━━━ TASK INPUTS
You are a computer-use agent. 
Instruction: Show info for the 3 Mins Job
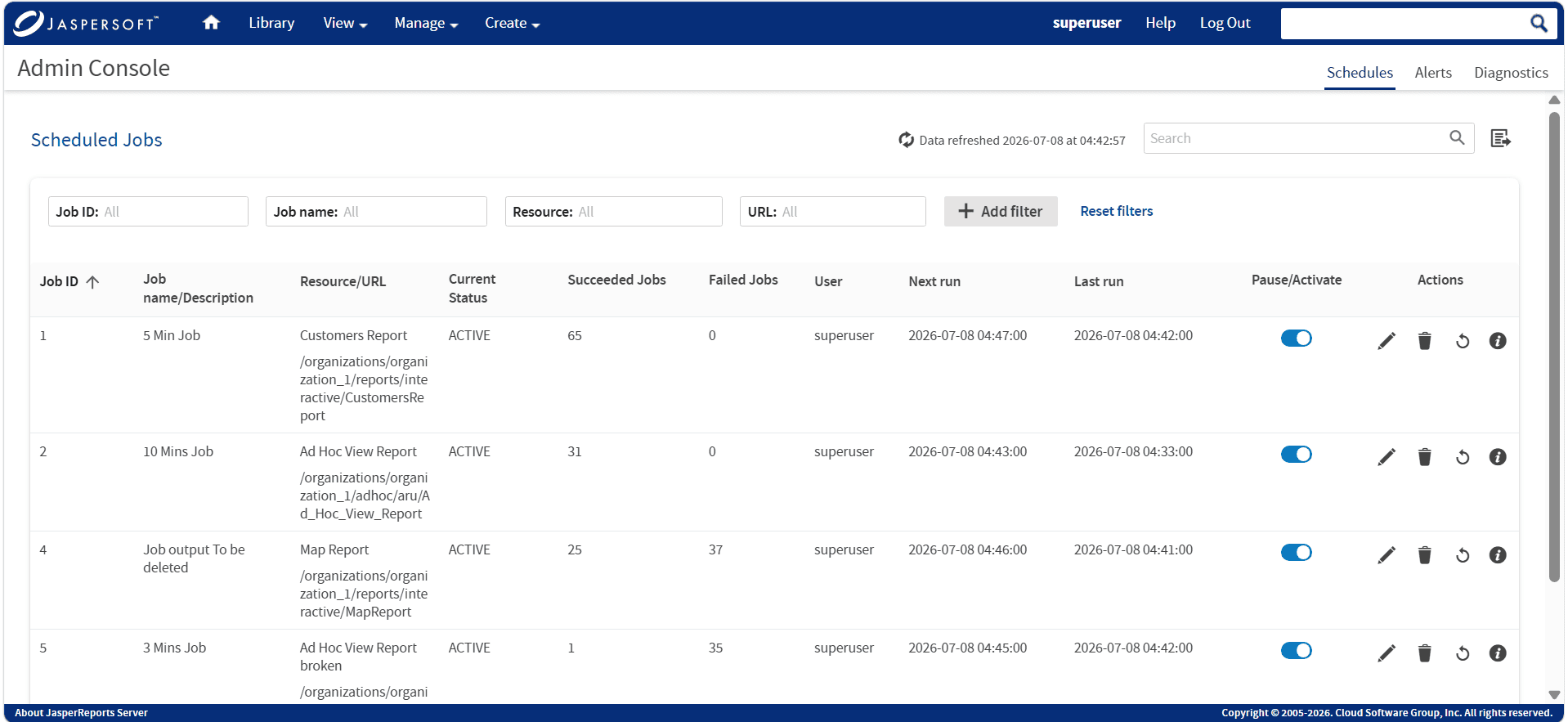click(1498, 653)
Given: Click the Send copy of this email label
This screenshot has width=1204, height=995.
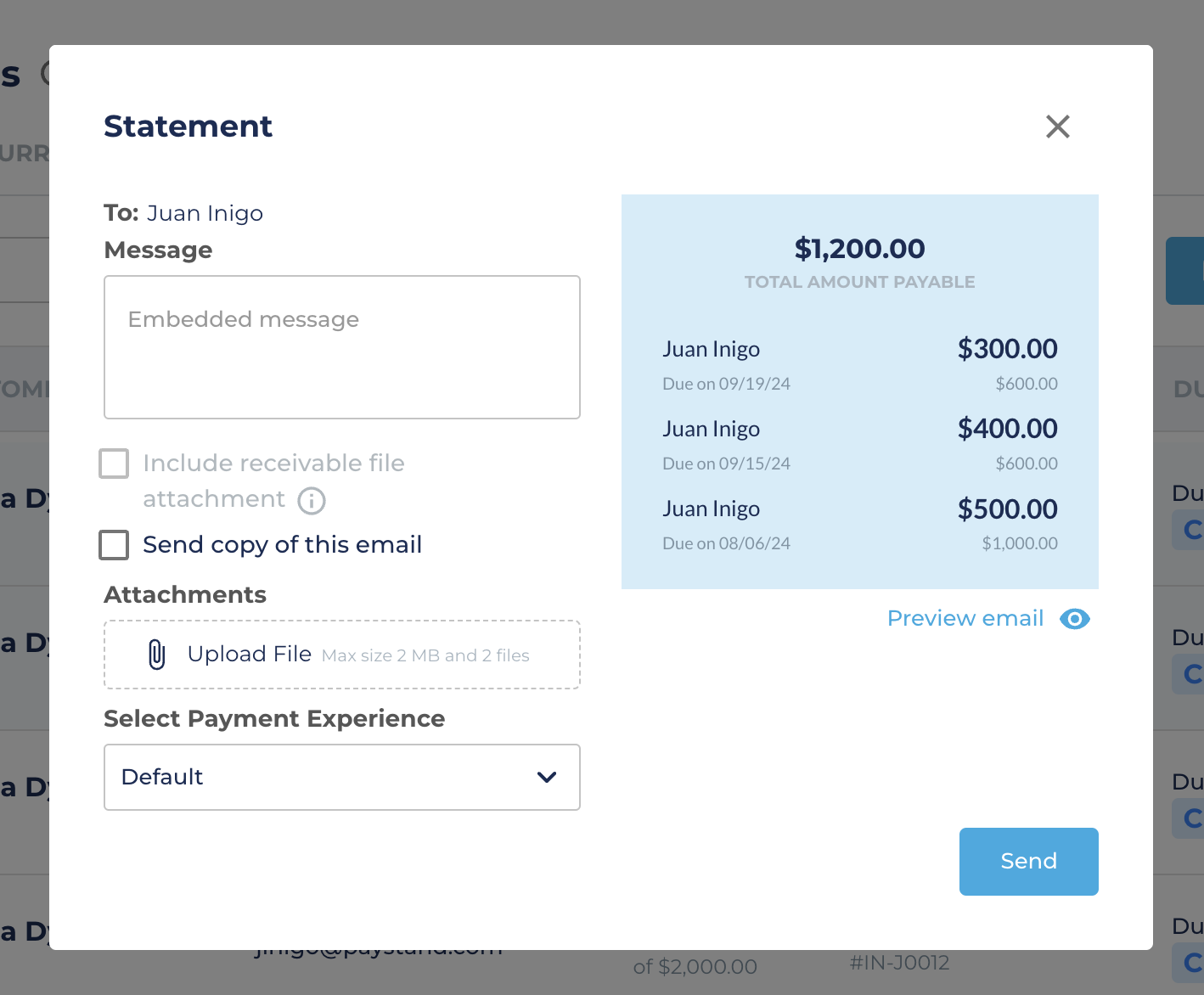Looking at the screenshot, I should pos(282,545).
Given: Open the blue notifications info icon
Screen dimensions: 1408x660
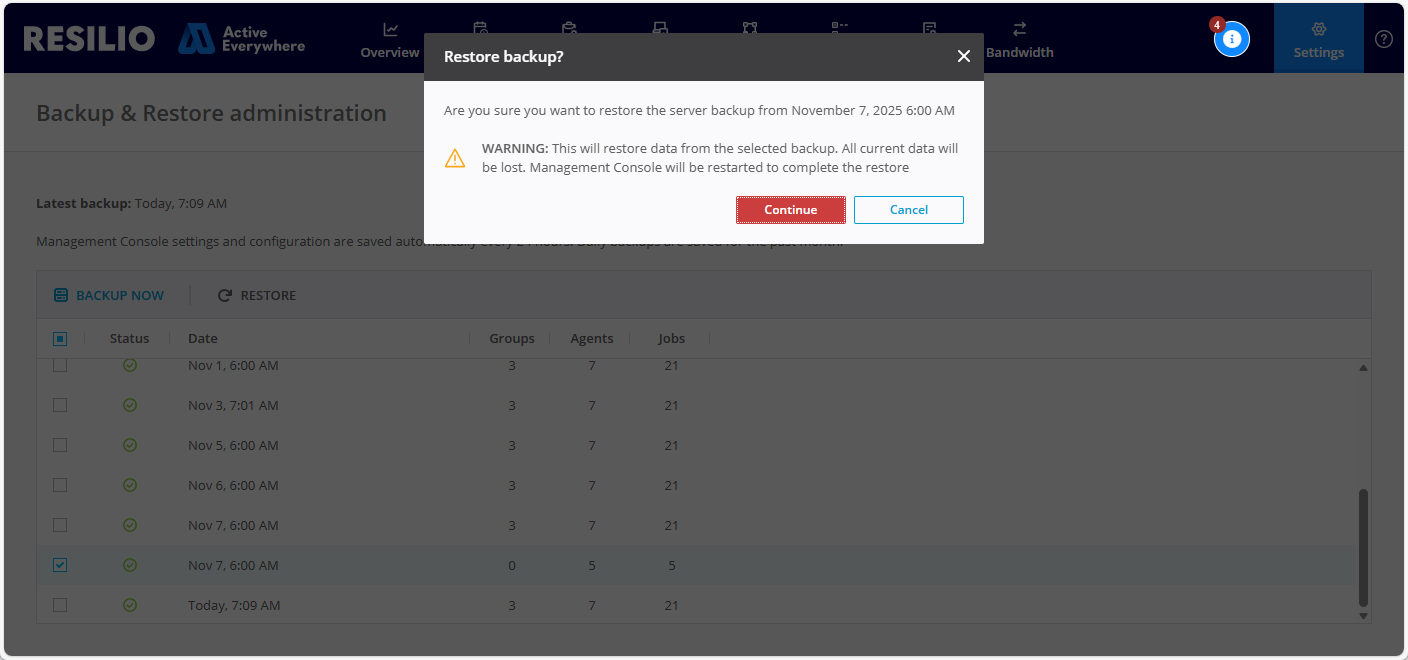Looking at the screenshot, I should (x=1232, y=39).
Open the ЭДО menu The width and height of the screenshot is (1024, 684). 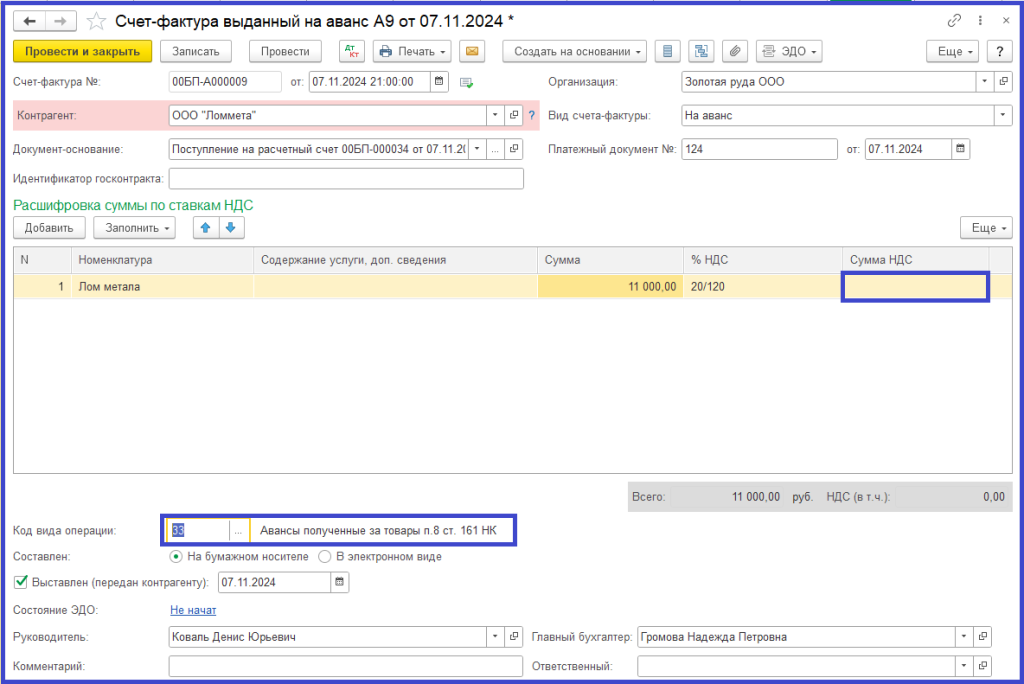tap(789, 51)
━━━━━━
(WHAT THIS TASK INVOLVES): If the word "Given" appears in a line above, copy that line.

(ANSWER SECTION):
Given: Click the Send copy of this email label
Given: Open the blue notifications info icon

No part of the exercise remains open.